§ About this exercise:
Using the records that appear below, write out exactly the lines from the one with "Image resolution: width=1456" through the one with "Open the Продвижение", keeping both end lines.

Start of Entries provided

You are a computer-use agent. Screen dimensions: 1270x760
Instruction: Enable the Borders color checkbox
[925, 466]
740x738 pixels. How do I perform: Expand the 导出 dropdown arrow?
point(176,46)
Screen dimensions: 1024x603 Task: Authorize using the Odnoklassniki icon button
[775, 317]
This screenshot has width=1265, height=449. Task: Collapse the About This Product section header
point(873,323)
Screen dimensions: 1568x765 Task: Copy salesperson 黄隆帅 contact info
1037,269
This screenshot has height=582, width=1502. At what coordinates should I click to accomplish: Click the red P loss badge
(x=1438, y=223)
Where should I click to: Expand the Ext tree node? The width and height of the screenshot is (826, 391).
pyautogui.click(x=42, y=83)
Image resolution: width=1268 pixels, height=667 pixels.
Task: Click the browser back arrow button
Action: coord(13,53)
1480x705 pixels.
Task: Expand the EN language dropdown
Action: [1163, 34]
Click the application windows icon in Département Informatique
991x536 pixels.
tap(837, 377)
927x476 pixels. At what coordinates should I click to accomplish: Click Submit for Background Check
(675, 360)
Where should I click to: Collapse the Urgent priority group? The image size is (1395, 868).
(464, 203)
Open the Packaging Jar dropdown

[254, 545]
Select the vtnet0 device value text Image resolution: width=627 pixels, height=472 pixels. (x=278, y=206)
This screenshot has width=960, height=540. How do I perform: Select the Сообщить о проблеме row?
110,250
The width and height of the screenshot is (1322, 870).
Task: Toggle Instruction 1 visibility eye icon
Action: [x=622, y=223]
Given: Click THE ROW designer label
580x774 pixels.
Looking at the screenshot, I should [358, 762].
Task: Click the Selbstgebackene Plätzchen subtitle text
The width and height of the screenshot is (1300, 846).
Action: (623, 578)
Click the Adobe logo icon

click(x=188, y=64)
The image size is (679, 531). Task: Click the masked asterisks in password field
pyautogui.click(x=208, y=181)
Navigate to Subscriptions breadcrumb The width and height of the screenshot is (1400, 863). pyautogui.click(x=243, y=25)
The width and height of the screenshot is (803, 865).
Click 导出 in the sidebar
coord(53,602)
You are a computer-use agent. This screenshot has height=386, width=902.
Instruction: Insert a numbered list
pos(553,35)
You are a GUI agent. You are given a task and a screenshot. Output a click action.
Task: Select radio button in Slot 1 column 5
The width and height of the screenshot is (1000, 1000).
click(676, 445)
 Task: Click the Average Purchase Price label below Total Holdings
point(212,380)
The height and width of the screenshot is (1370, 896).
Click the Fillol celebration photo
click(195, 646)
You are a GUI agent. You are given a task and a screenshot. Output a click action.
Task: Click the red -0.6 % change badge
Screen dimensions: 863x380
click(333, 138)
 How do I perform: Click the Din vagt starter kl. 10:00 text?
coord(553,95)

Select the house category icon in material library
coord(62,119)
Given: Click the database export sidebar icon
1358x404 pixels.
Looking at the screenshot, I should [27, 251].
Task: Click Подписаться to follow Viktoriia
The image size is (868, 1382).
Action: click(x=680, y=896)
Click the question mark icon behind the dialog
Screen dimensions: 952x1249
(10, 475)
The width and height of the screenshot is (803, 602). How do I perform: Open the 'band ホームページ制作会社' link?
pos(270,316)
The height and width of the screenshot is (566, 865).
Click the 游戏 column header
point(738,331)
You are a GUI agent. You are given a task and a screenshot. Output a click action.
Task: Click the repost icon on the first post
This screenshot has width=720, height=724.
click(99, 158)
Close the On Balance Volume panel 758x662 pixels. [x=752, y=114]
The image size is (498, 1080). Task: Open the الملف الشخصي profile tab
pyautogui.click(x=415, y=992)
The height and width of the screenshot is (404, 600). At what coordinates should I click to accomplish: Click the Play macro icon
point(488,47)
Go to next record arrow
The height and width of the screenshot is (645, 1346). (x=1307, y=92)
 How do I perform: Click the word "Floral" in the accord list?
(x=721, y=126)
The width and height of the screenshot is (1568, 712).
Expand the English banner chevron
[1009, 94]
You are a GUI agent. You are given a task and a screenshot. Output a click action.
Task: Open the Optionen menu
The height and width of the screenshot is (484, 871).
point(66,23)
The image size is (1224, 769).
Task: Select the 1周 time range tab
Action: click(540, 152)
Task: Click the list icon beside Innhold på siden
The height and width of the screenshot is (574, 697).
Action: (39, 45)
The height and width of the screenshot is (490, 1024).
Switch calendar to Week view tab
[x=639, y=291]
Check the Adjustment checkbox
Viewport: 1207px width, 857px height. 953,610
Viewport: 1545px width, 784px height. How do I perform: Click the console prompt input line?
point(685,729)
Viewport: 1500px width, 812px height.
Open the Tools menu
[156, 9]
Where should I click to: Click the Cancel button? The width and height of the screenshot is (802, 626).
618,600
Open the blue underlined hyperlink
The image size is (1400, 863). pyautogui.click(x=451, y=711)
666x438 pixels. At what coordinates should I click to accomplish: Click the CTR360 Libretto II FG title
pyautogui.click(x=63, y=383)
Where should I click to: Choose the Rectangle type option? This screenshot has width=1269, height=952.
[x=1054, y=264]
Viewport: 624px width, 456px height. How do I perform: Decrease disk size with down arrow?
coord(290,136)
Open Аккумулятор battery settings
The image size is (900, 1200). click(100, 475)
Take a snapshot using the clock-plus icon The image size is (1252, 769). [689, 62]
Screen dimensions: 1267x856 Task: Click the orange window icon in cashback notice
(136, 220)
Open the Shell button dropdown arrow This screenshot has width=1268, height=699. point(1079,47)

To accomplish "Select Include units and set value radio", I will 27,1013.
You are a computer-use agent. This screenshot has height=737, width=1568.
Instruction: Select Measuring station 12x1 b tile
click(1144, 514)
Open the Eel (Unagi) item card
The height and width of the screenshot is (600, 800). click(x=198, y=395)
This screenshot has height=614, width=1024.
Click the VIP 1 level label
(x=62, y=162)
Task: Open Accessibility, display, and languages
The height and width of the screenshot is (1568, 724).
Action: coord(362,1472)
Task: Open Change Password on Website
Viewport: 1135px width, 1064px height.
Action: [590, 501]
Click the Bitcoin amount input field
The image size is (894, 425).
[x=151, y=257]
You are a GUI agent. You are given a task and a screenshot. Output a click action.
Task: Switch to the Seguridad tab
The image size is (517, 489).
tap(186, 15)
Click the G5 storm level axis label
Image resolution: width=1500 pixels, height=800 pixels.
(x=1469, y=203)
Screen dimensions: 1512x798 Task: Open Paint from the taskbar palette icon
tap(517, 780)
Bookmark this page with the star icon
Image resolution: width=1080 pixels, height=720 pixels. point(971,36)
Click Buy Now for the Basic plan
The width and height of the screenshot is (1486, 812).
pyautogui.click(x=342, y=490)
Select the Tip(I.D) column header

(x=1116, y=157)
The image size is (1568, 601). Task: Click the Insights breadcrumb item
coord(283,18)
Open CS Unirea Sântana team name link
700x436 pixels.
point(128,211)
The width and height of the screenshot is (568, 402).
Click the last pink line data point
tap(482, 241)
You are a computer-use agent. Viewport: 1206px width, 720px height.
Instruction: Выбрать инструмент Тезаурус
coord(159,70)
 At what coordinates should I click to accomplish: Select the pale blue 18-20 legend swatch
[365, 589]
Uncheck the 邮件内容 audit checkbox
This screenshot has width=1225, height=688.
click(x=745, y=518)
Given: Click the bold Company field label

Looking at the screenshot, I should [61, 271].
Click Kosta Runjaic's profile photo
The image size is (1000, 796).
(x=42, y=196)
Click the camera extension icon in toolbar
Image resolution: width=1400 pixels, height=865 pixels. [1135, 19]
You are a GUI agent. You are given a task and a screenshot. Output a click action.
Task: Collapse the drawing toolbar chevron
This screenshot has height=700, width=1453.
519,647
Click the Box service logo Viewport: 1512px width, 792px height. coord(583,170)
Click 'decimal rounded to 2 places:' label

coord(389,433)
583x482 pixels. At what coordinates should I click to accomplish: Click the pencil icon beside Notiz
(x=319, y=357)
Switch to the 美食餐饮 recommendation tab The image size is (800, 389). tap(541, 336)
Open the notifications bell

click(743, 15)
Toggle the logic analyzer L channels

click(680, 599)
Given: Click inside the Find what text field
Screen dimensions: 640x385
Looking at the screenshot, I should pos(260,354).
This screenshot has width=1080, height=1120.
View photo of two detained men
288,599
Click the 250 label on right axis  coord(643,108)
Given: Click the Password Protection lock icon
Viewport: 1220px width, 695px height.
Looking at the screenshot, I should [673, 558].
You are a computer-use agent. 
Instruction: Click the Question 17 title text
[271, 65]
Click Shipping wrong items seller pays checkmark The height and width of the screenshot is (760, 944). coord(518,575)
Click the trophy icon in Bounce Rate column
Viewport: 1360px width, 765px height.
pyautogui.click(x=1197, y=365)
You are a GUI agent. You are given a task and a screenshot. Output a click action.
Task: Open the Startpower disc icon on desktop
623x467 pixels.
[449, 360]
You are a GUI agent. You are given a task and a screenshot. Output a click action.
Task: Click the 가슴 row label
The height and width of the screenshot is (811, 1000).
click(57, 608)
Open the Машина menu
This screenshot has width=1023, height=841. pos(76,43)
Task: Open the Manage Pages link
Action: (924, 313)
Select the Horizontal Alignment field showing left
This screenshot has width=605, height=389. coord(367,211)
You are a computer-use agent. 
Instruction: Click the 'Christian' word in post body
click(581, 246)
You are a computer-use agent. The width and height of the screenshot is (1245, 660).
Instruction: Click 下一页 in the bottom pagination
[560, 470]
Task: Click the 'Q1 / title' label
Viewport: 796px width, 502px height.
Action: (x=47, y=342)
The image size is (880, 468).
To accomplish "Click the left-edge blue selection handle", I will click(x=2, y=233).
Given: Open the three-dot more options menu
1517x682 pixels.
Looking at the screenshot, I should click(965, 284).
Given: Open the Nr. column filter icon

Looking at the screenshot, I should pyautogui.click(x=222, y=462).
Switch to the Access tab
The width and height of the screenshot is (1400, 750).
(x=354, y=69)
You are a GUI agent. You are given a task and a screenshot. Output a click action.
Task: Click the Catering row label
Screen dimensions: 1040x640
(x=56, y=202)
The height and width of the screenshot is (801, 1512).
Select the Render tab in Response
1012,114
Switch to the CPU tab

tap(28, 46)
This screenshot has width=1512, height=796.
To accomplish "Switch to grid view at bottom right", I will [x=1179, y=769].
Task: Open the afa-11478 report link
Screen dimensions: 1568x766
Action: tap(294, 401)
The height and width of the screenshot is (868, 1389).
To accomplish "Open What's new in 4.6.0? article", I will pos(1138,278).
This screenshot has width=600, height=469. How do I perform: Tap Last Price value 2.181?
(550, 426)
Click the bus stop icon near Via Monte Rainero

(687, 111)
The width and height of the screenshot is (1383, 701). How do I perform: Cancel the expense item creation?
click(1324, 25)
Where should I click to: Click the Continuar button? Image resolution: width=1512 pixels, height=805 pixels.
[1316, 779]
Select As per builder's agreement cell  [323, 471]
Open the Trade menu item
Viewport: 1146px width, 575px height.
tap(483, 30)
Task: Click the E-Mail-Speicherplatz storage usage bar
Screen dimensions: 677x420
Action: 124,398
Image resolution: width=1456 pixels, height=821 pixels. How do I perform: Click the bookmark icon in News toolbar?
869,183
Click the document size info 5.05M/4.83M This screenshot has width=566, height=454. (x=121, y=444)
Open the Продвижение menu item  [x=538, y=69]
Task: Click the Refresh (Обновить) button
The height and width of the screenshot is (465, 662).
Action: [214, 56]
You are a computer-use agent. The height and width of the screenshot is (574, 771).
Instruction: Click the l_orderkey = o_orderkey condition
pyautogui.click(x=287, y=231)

End of Entries provided

§ Output below:
Image resolution: width=1456 pixels, height=821 pixels. How do I perform: Click the bookmark icon in News toolbar?
869,183
Click the document size info 5.05M/4.83M This screenshot has width=566, height=454. (x=121, y=444)
Open the Продвижение menu item  [x=538, y=69]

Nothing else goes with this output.